Principal Component Analysis (PCA) is mathematically simple—yet in production it sometimes produces inconsistent components across runs. Embeddings drift. Recommendations fluctuate.

This usually happens because the underlying SVD is being performed on large, nearly collinear matrices. A tiny change in floating-point ordering leads to a large rotation in the eigenvectors. Mathematically equivalent outcomes become computationally incompatible.

Failure #5 — The Hidden Enemy in Vector Search

Modern vector search systems depend heavily on numerical linear algebra—distance computations, normalization, orthogonal projections, and SVD-based compression. But when vectors are high-dimensional and nearly collinear, distance metrics become unstable. Two vectors that should be distinct collapse toward each other. Nearest-neighbor decisions flip unexpectedly.

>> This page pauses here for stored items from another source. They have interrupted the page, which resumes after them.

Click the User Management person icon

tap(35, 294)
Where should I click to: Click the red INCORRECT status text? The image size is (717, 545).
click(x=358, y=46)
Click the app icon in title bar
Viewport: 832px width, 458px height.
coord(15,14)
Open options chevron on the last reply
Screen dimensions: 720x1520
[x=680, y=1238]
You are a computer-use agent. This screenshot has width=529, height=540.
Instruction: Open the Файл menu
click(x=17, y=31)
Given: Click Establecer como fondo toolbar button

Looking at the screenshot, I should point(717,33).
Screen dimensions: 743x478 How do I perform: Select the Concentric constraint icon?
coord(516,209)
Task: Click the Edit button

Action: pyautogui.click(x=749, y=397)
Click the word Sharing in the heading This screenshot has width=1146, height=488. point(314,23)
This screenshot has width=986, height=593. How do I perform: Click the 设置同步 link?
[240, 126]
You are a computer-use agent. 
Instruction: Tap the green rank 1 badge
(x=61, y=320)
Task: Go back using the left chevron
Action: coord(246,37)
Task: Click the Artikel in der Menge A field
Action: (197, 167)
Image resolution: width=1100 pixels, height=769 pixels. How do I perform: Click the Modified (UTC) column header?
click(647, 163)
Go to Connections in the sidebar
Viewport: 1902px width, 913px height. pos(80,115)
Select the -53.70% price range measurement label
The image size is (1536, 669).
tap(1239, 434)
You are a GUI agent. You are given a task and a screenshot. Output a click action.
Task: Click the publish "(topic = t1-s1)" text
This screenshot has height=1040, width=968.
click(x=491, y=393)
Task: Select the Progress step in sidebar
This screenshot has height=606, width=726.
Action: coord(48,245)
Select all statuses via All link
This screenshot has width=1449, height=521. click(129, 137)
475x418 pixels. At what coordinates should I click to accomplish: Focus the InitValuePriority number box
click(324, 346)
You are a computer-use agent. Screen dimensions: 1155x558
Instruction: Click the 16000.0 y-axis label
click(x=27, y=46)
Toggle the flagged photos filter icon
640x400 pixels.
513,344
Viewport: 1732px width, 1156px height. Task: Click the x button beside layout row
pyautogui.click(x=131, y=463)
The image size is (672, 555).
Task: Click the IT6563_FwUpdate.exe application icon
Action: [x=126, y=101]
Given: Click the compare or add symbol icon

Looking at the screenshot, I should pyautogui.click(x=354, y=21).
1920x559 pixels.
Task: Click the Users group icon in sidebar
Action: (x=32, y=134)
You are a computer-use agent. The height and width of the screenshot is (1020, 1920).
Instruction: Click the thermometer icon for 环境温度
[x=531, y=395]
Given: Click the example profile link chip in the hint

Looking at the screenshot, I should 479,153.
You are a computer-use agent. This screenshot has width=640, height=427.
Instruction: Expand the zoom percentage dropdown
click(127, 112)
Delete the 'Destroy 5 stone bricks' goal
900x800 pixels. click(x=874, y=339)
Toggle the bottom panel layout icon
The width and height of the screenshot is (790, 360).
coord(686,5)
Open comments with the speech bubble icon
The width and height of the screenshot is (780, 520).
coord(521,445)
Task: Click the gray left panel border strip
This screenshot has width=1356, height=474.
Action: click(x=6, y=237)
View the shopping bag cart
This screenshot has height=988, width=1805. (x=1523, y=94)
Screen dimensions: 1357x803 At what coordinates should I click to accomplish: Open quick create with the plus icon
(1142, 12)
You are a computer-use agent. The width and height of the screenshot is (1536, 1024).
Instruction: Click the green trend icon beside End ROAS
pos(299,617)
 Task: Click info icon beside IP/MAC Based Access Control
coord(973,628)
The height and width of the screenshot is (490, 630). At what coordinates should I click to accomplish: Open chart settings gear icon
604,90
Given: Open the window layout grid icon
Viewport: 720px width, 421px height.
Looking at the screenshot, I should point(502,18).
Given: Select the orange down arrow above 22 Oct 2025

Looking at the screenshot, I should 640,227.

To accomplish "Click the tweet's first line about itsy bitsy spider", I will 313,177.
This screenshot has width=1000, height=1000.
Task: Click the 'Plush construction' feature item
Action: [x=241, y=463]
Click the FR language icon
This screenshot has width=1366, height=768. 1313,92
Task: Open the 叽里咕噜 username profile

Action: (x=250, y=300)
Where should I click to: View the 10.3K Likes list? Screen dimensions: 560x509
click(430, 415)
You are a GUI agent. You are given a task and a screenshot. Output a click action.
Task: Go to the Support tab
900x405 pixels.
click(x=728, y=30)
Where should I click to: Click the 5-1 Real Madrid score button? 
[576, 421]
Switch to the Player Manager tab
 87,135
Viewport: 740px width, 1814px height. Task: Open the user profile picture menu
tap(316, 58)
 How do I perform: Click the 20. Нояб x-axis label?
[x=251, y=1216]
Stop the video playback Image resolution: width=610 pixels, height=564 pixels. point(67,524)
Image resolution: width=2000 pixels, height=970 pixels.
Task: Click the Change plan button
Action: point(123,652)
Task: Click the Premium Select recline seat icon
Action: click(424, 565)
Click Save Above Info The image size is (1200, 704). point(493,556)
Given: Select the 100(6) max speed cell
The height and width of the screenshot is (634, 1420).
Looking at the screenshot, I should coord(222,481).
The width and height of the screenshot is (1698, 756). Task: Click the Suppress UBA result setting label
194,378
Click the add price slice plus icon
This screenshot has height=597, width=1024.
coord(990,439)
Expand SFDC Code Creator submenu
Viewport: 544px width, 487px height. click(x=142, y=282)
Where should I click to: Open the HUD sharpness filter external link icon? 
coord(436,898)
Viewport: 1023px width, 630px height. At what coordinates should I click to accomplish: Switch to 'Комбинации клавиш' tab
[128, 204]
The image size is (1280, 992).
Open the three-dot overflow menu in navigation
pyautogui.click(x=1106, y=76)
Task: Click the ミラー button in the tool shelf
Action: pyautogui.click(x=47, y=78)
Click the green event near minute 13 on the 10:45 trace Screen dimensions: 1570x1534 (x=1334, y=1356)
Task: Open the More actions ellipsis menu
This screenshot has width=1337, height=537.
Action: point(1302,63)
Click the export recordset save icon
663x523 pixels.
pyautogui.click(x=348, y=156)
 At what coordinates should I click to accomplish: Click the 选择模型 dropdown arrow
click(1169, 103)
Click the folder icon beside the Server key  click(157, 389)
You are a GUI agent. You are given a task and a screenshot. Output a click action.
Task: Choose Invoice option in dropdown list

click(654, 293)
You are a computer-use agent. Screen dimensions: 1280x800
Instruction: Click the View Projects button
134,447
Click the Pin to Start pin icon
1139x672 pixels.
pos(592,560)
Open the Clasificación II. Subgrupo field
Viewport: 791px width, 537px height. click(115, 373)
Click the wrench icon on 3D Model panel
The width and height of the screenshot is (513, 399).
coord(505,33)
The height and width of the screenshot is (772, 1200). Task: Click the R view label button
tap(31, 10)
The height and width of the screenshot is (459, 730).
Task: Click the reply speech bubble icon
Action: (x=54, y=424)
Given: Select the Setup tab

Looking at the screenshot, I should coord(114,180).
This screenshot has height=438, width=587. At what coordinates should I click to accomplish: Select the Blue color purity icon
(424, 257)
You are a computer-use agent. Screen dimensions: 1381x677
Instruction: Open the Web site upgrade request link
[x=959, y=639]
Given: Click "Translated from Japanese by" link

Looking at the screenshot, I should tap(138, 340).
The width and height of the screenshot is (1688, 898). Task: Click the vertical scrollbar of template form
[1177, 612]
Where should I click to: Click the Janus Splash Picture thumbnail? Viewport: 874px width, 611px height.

Search quality suffers, and the cause often goes unnoticed because the system “still runs.” But beneath the surface, numerical precision has quietly changed the meaning of the embeddings.

Failure #6 — The AI Model That Only Broke in Production

Some LLM-based applications work flawlessly on a developer’s machine, only to behave unpredictably in production. Investigations reveal that the same matrix operations were being executed on slightly different hardware or using different BLAS/LAPACK implementations with different precision trade-offs.

The model wasn’t wrong. The computational ecosystem changed.

What These Failures Have in Common

Across all of these examples, the pattern is identical:

• The math looked correct.
• The code looked correct.
• The system still failed.

Because between math and code lies a third layer: numerical computation—a world with its own rules.

Why This Matters for the Rest of This Book

This final section of Chapter 1 is meant to serve as a wake-up call. Real systems fail not because engineers don’t know linear algebra, but because they don’t know how it behaves inside a machine.

That is what the rest of this book will cover—how numbers are represented, how operations really execute, how precision is lost, how algorithms actually survive (or fail) inside computing hardware.

To understand these failures at a deeper level, we need to look directly at the environment where all numerical algorithms live: the machine itself.

Chapter 2 — The Computational Model begins with floating-point numbers, rounding behavior, ULPs (Units in the Last Place), and the practical realities of how numbers are stored and manipulated inside modern hardware. Once you see the limits of computation clearly, every algorithm—LU, QR, SVD, iterative methods, even neural network training—will suddenly make much more sense.